Top of DATA SUPPLIED

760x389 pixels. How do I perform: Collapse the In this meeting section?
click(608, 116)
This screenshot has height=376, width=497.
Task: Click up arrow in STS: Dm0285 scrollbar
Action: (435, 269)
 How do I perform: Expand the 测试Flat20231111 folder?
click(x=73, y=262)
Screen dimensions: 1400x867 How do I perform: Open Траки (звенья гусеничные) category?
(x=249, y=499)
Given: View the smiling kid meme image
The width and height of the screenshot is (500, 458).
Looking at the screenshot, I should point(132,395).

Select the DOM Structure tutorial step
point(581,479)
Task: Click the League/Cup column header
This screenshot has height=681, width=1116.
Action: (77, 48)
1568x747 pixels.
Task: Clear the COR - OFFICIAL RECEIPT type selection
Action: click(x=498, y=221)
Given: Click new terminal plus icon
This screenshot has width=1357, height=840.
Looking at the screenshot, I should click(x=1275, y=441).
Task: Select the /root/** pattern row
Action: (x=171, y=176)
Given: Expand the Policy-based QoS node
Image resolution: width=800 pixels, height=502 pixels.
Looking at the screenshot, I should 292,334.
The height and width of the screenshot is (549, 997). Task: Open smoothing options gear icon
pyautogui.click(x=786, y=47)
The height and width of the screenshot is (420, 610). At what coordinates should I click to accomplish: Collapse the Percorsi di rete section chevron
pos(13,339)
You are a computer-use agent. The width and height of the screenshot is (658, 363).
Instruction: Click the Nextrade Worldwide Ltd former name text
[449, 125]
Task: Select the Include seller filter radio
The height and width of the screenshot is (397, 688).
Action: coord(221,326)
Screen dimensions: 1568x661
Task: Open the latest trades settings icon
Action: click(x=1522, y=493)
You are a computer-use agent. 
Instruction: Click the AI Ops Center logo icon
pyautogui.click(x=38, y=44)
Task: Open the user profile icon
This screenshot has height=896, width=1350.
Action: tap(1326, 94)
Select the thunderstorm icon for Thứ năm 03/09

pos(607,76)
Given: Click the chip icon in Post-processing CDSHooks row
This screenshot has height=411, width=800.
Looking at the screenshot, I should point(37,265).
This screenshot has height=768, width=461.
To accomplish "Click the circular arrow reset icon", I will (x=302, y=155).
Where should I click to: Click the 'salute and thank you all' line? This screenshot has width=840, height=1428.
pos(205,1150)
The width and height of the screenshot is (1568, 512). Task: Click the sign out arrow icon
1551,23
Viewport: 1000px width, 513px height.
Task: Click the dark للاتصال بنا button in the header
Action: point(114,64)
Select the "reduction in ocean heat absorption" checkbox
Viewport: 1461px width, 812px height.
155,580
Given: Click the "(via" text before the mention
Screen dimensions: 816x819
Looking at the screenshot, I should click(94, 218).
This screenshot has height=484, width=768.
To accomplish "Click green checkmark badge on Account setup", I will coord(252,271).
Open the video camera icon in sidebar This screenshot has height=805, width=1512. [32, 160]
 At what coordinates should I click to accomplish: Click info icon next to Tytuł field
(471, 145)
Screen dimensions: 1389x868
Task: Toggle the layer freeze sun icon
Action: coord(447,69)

Bottom of DATA SUPPLIED

## [EXERCISE DIRECTIONS]
The records above should be repeated exactly. Print them all.

## [ANSWER TO THIS EXERCISE]
760x389 pixels. How do I perform: Collapse the In this meeting section?
click(608, 116)
This screenshot has height=376, width=497.
Task: Click up arrow in STS: Dm0285 scrollbar
Action: (435, 269)
 How do I perform: Expand the 测试Flat20231111 folder?
click(x=73, y=262)
Screen dimensions: 1400x867 How do I perform: Open Траки (звенья гусеничные) category?
(x=249, y=499)
Given: View the smiling kid meme image
The width and height of the screenshot is (500, 458).
Looking at the screenshot, I should point(132,395).

Select the DOM Structure tutorial step
point(581,479)
Task: Click the League/Cup column header
This screenshot has height=681, width=1116.
Action: (77, 48)
1568x747 pixels.
Task: Clear the COR - OFFICIAL RECEIPT type selection
Action: click(x=498, y=221)
Given: Click new terminal plus icon
This screenshot has width=1357, height=840.
Looking at the screenshot, I should click(x=1275, y=441).
Task: Select the /root/** pattern row
Action: (x=171, y=176)
Given: Expand the Policy-based QoS node
Image resolution: width=800 pixels, height=502 pixels.
Looking at the screenshot, I should 292,334.
The height and width of the screenshot is (549, 997). Task: Open smoothing options gear icon
pyautogui.click(x=786, y=47)
The height and width of the screenshot is (420, 610). At what coordinates should I click to accomplish: Collapse the Percorsi di rete section chevron
pos(13,339)
You are a computer-use agent. The width and height of the screenshot is (658, 363).
Instruction: Click the Nextrade Worldwide Ltd former name text
[449, 125]
Task: Select the Include seller filter radio
The height and width of the screenshot is (397, 688).
Action: coord(221,326)
Screen dimensions: 1568x661
Task: Open the latest trades settings icon
Action: click(x=1522, y=493)
You are a computer-use agent. 
Instruction: Click the AI Ops Center logo icon
pyautogui.click(x=38, y=44)
Task: Open the user profile icon
This screenshot has height=896, width=1350.
Action: tap(1326, 94)
Select the thunderstorm icon for Thứ năm 03/09

pos(607,76)
Given: Click the chip icon in Post-processing CDSHooks row
This screenshot has height=411, width=800.
Looking at the screenshot, I should point(37,265).
This screenshot has height=768, width=461.
To accomplish "Click the circular arrow reset icon", I will (x=302, y=155).
Where should I click to: Click the 'salute and thank you all' line? This screenshot has width=840, height=1428.
pos(205,1150)
The width and height of the screenshot is (1568, 512). Task: Click the sign out arrow icon
1551,23
Viewport: 1000px width, 513px height.
Task: Click the dark للاتصال بنا button in the header
Action: point(114,64)
Select the "reduction in ocean heat absorption" checkbox
Viewport: 1461px width, 812px height.
155,580
Given: Click the "(via" text before the mention
Screen dimensions: 816x819
Looking at the screenshot, I should click(94, 218).
This screenshot has height=484, width=768.
To accomplish "Click green checkmark badge on Account setup", I will coord(252,271).
Open the video camera icon in sidebar This screenshot has height=805, width=1512. [32, 160]
 At what coordinates should I click to accomplish: Click info icon next to Tytuł field
(471, 145)
Screen dimensions: 1389x868
Task: Toggle the layer freeze sun icon
Action: coord(447,69)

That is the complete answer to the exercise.